7) What is your dream race?

KONA, it is highly unlikely that I would ever qualify, so it would have to be a lottery spot, but I’ve watched over 15 Ironman World Championship broadcasts since that first one I saw with the Hoyts and it has a very special place in my heart.  The stories of the average age grouper triathletes who have overcome incredible odds to qualify or compete continue to inspire me and to get an opportunity to compete on that course, would be incredible! That said, I would give up that dream in a heartbeat to do any Ironman with my son or step-daughter. I’ve raced a few half marathons with my daughter and my son did my first try a tri with me and there is simply nothing in the world that can compare to being out on the course with them, knowing that we are sharing the experience and more often than not that I am taking care of them out there. It makes me feel needed and very fatherly and I almost always cry when I cross the finish line with them (and yes, they know this).

8) What is your favorite pre-race meal? Any other pre-race rituals?

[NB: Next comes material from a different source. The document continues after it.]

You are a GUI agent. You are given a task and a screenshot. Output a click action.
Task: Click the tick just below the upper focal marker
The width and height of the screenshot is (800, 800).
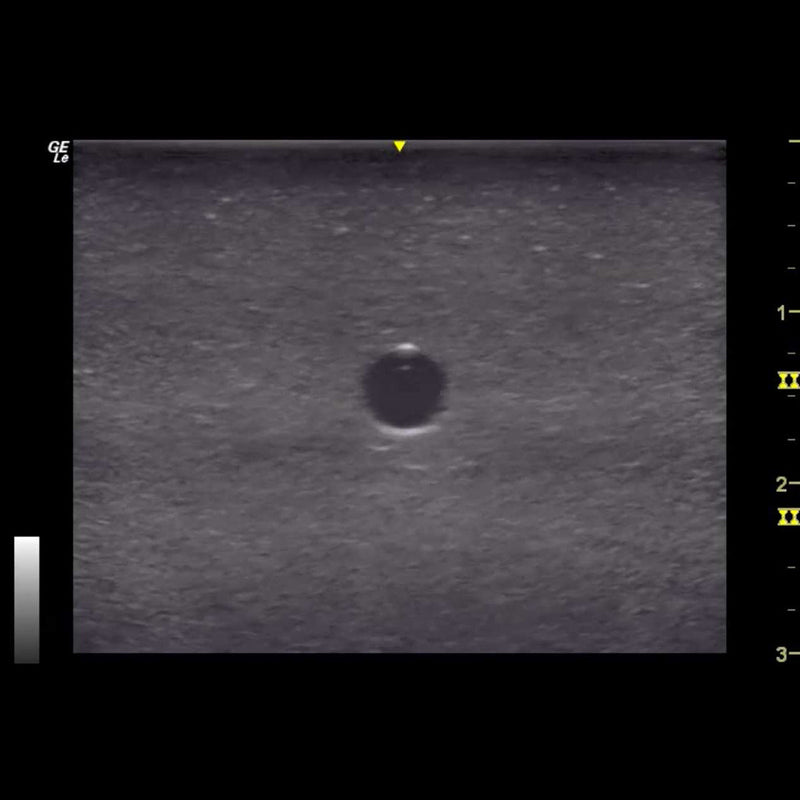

Pizza or pasta, but I’ve learned there is a fine line between carb loading and carb bloating. Pre-race rituals, I check and re-check my race day list a dozen or more times, get to bed early, breakfast is always instant oatmeal, a banana and for longer races a multi-grain bagel with peanut butter. I also like to get to the race site REALLY early, typically 1.5 to 2 hours before.  I like to get setup and know that I have lots of time to get setup in transition, do my walk throughs, and I just love the energy of race day and being there as it builds, I feed off of it.  Oh and if I have internet connectivity, watching the YouTube video of Ironman footage to the tune of Eminem’s “’Till I collapse.” 

9) Swim, bike, or run?

If you had asked me last year I would have said bike, but this year after Chicago, Bring on the Bay and Timberman races, I’m going with swim.

10) Favorite motivational quote?

It’s a toss up between "Happiness is pushing your limits and watching them back down" -New Balance Ad and “Have fun and git’r done!”